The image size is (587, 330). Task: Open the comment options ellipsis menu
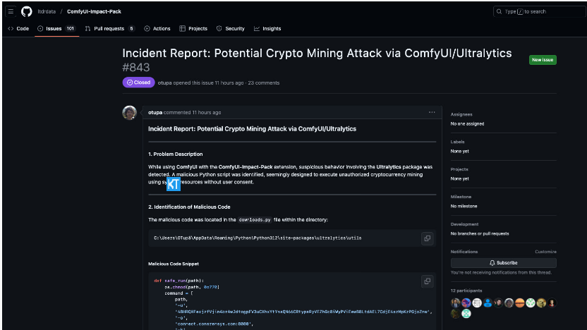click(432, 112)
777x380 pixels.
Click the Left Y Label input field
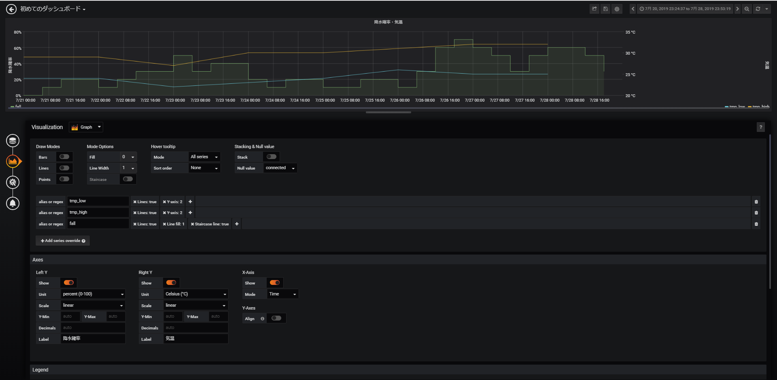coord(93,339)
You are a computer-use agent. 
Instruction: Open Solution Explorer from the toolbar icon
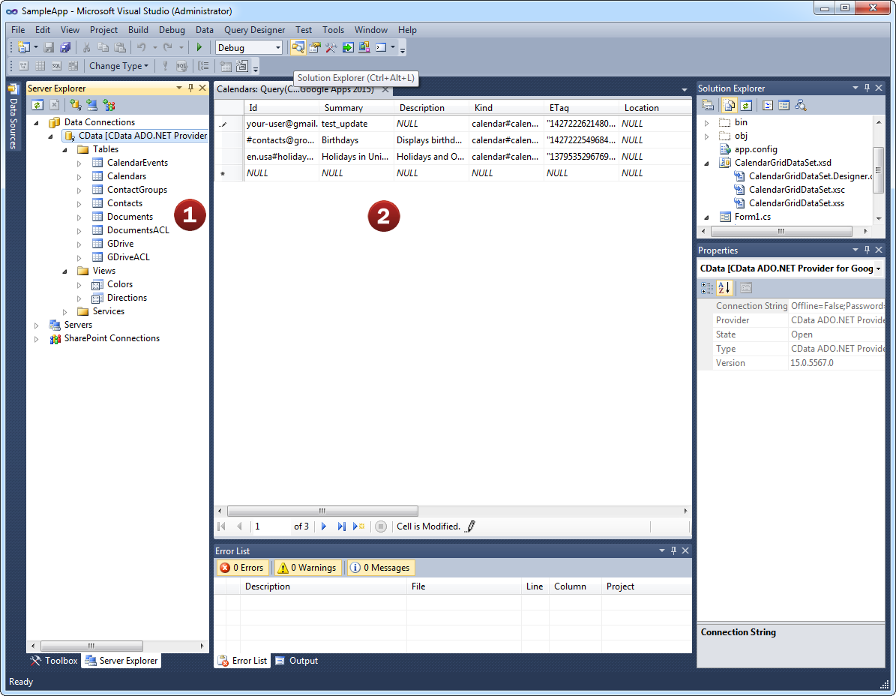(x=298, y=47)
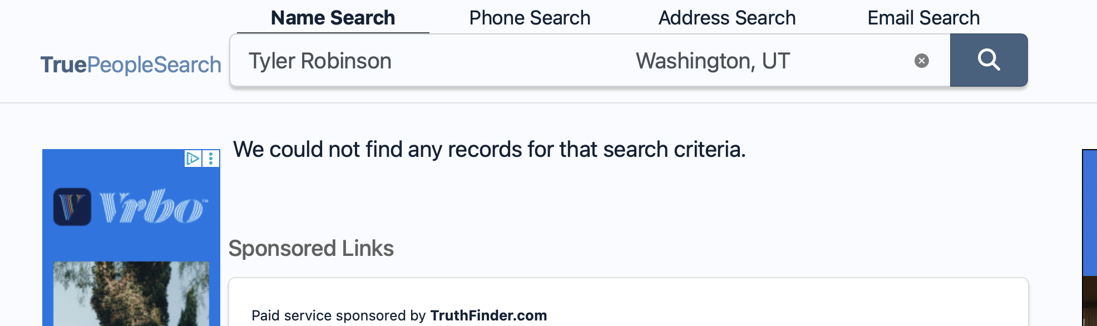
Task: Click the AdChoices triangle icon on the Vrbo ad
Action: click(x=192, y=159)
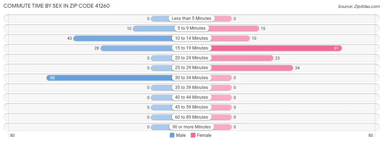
★ ★ ★ ★ ★ ★ ★
▸ Exercise description
Make an exact copy of the lines above, starting at the line that contains "Click the Left Y Label input field" and running through the final line of the entries. Omit the pictures.

▸ Result for this exercise
Click the Left Y Label input field
coord(93,339)
You are a computer-use agent. 
Instruction: Open Solution Explorer from the toolbar icon
(x=298, y=47)
Task: Click the AdChoices triangle icon on the Vrbo ad
Action: click(x=192, y=159)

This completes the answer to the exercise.